India Makes Small Non-proliferation Progress

On June 23, 2014, India ratified the Additional Protocol with the International Atomic Energy Agency (IAEA), six years after committing to allow IAEA inspectors access to its civilian nuclear program. Under the Additional Protocol, India commits to placing all 14 of its civilian nuclear facilities under IAEA safeguards by the end of the year, allowing more intensive and intrusive IAEA inspections.

The ratification comes as India continues to seek admission into the Nuclear Suppliers Group (NSG), a multinational body of “nuclear supplier countries” that strive to limit nuclear weapons proliferation through nuclear export guidelines. While the Nuclear Suppliers Group prohibits members from supplying nuclear materials and technologies to states that are not party to the NPT, the group agreed in 2008 to provide India with a waiver in the wake of the Civil Nuclear Cooperation Initiative between the United States and India.

In the background, India first tested a nuclear device in 1974 illegally using Canadian and other foreign assistance provided to its nuclear energy programs. The test used plutonium produced in the Canadian-supplied CIRUS reactor, but India nonetheless called it a "peaceful nuclear explosion."

It is under the Civil Nuclear Cooperation Initiative that India is now allowing expanded IAEA access. The Civil Nuclear Cooperation Initiative was a 2008 agreement between the United States and India designed to facilitate nuclear cooperation; ratification of the Additional Protocol was one of its conditions. The initiative was promising on paper; it included an Indian commitment to allow IAEA inspectors access to its civilian nuclear program, to strengthen its nuclear weapons arsenal security, and to continue its moratorium on nuclear weapons testing -- all of which seemed to align with nonproliferation concerns. In exchange for these commitments, India would be eligible to buy U.S. dual-use nuclear technology and would receive imported fuel for its nuclear reactors.

However, despite the promise, the Civil Nuclear Cooperation Initiative has been slow to produce tangible results: the six year gap between agreement and ratification of the IAEA Additional Protocol being just one example of this. Dubbed a “false promise” by critics, initial enthusiasm for the deal in 2008 quickly faded into frustrating paralysis. Why the delay? Some have pointed to India’s 2010 Nuclear Civil Liability Law as the major roadblock in the progress of implementing the US-India nuclear deal, as it obliges nuclear suppliers to be liable for payments in the case of an accident. Because of this law, U.S. nuclear companies have been hesitant to make commercial arrangements with  to India, rendering the U.S. commitment to provide nuclear technology and fuel moot.

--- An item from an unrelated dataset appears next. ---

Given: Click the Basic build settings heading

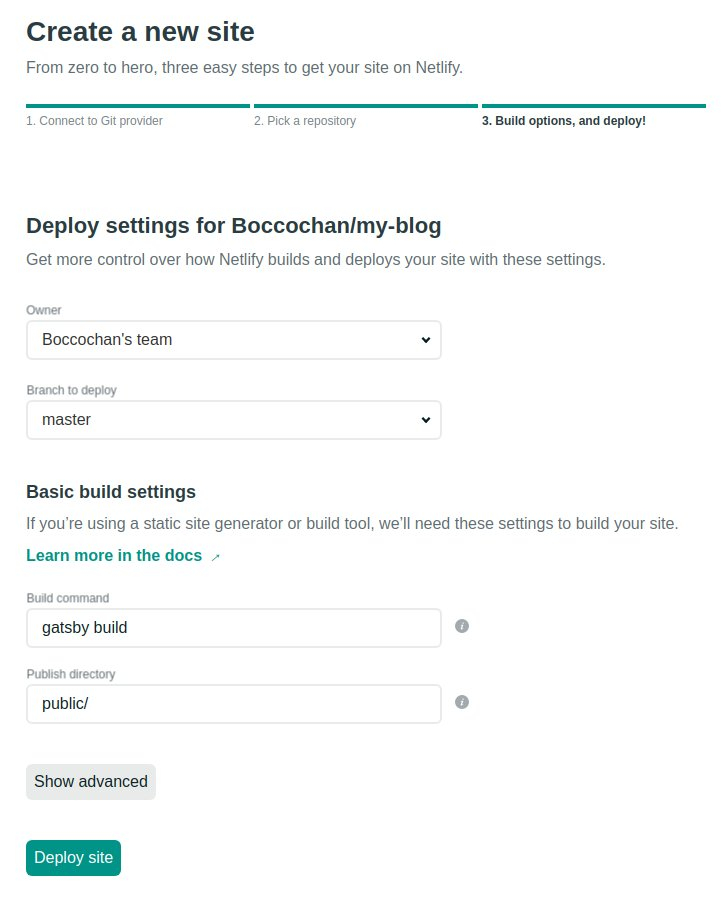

On India’s side, its efforts to join the Nuclear Suppliers Group were not mirrored by similar efforts to ratify the Comprehensive Test Ban Treaty (CTBT) or the Non-Proliferation Treaty (NPT), causing many to view the Civil Nuclear Cooperation Initiative a reversal for U.S. nonproliferation efforts. Additionally, critics argued that the scope of the 2008 U.S.-India nuclear deal (which focused only on India’s civilian nuclear program) was too narrow. Supplying India with nuclear materials and technologies while not addressing India’s military nuclear program led to fears that the deal could contribute to a nuclear arms race in South Asia.

Despite these criticisms and despite the six-year delay in ratification, the fact that India is finally allowing intensive and intrusive IAEA inspections is a constructive first step. Admittedly, it is small and long-overdue, but allowing greater IAEA access is a positive step nonetheless. It contributes to the development of an international precedent for IAEA inspections, and it strengthens the relationship between the United States and India. Furthermore, with less than two months remaining before Indian Prime Minister Modi’s scheduled visit to Washington D.C., India’s recent ratification of the IAEA Additional Protocol may encourage nuclear issues to be addressed at the forthcoming meeting.

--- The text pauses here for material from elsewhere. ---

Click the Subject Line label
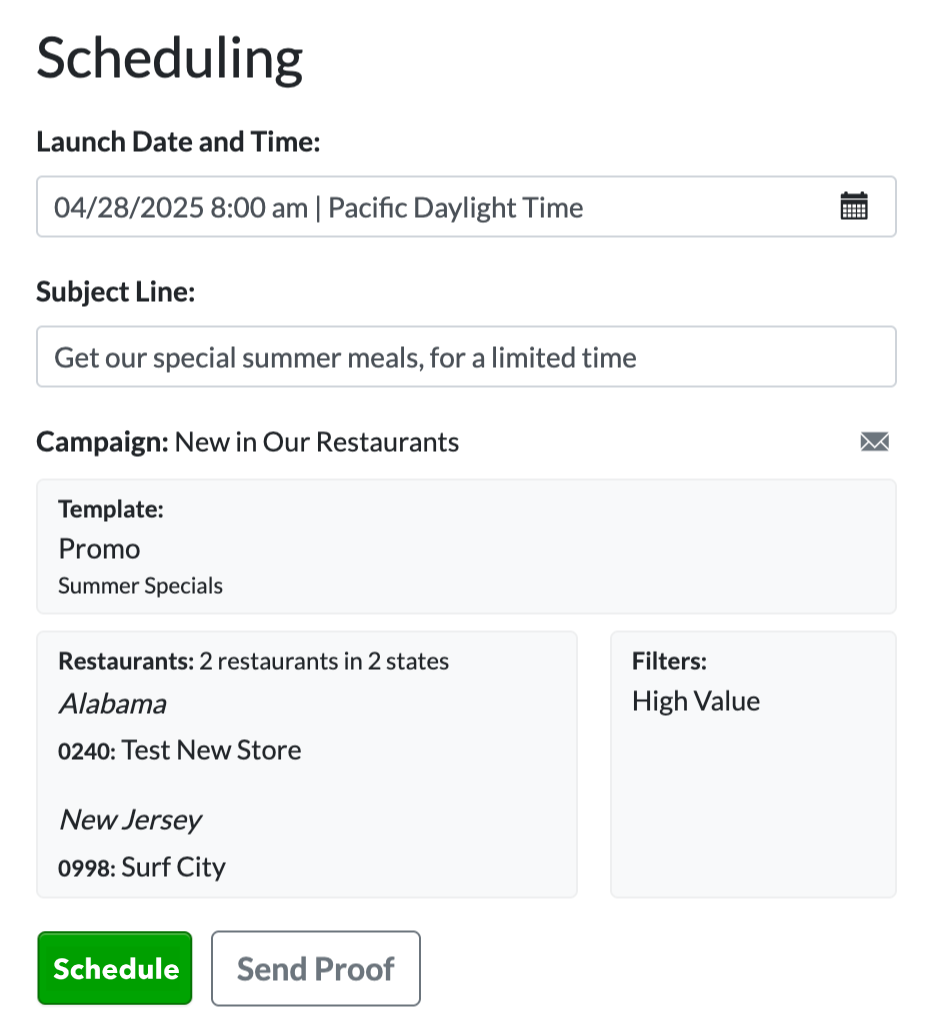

There is still much work to be done in the implementation of the Civil Nuclear Cooperation Initiative, and larger questions regarding India’s overall goal of joining the Nuclear Suppliers Group without first signing the NPT should be discussed rather than ignored (perhaps even discussed at the September meeting in Washington). But in a deal which has remained stagnant for six years, even the smallest action can initiate renewed dialogue and progress.